__What the task requires__
Convert every line of the rows below into a Markdown table with two columns, No. and Line. Number each line in order and leave out blank lines.

(A run of rows)
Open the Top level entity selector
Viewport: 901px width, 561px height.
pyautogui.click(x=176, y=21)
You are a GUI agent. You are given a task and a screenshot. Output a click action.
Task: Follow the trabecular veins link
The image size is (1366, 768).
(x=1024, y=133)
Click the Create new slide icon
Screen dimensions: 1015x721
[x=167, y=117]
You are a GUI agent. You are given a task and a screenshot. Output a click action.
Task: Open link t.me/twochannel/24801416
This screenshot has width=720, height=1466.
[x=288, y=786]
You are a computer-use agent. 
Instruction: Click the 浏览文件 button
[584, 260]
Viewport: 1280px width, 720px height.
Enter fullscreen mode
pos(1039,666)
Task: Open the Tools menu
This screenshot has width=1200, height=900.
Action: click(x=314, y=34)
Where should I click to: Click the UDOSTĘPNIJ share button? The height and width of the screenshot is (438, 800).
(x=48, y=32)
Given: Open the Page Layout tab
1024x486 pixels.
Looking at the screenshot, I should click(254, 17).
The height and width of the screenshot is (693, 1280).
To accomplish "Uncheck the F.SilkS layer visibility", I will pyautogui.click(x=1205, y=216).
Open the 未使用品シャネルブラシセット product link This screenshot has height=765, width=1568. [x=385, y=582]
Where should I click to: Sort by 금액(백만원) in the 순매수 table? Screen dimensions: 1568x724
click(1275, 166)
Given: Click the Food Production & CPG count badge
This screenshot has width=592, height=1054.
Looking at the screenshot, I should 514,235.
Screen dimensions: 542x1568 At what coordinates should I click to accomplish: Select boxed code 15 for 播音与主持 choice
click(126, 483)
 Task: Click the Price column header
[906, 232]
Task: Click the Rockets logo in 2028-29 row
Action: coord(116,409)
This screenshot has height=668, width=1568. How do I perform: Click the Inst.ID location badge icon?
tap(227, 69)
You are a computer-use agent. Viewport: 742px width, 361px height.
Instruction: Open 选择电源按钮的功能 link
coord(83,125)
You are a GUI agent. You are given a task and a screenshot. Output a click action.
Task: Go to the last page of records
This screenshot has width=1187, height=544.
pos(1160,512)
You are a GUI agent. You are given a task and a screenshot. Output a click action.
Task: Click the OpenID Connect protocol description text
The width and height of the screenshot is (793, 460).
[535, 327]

__Response to this task__
| No. | Line |
|---|---|
| 1 | Open the Top level entity selector |
| 2 | Viewport: 901px width, 561px height. |
| 3 | pyautogui.click(x=176, y=21) |
| 4 | You are a GUI agent. You are given a task and a screenshot. Output a click action. |
| 5 | Task: Follow the trabecular veins link |
| 6 | The image size is (1366, 768). |
| 7 | (x=1024, y=133) |
| 8 | Click the Create new slide icon |
| 9 | Screen dimensions: 1015x721 |
| 10 | [x=167, y=117] |
| 11 | You are a GUI agent. You are given a task and a screenshot. Output a click action. |
| 12 | Task: Open link t.me/twochannel/24801416 |
| 13 | This screenshot has width=720, height=1466. |
| 14 | [x=288, y=786] |
| 15 | You are a computer-use agent.  |
| 16 | Instruction: Click the 浏览文件 button |
| 17 | [584, 260] |
| 18 | Viewport: 1280px width, 720px height. |
| 19 | Enter fullscreen mode |
| 20 | pos(1039,666) |
| 21 | Task: Open the Tools menu |
| 22 | This screenshot has width=1200, height=900. |
| 23 | Action: click(x=314, y=34) |
| 24 | Where should I click to: Click the UDOSTĘPNIJ share button? The height and width of the screenshot is (438, 800). |
| 25 | (x=48, y=32) |
| 26 | Given: Open the Page Layout tab |
| 27 | 1024x486 pixels. |
| 28 | Looking at the screenshot, I should click(254, 17). |
| 29 | The height and width of the screenshot is (693, 1280). |
| 30 | To accomplish "Uncheck the F.SilkS layer visibility", I will pyautogui.click(x=1205, y=216). |
| 31 | Open the 未使用品シャネルブラシセット product link This screenshot has height=765, width=1568. [x=385, y=582] |
| 32 | Where should I click to: Sort by 금액(백만원) in the 순매수 table? Screen dimensions: 1568x724 |
| 33 | click(1275, 166) |
| 34 | Given: Click the Food Production & CPG count badge |
| 35 | This screenshot has width=592, height=1054. |
| 36 | Looking at the screenshot, I should 514,235. |
| 37 | Screen dimensions: 542x1568 At what coordinates should I click to accomplish: Select boxed code 15 for 播音与主持 choice |
| 38 | click(126, 483) |
| 39 |  Task: Click the Price column header |
| 40 | [906, 232] |
| 41 | Task: Click the Rockets logo in 2028-29 row |
| 42 | Action: coord(116,409) |
| 43 | This screenshot has height=668, width=1568. How do I perform: Click the Inst.ID location badge icon? |
| 44 | tap(227, 69) |
| 45 | You are a computer-use agent. Viewport: 742px width, 361px height. |
| 46 | Instruction: Open 选择电源按钮的功能 link |
| 47 | coord(83,125) |
| 48 | You are a GUI agent. You are given a task and a screenshot. Output a click action. |
| 49 | Task: Go to the last page of records |
| 50 | This screenshot has width=1187, height=544. |
| 51 | pos(1160,512) |
| 52 | You are a GUI agent. You are given a task and a screenshot. Output a click action. |
| 53 | Task: Click the OpenID Connect protocol description text |
| 54 | The width and height of the screenshot is (793, 460). |
| 55 | [535, 327] |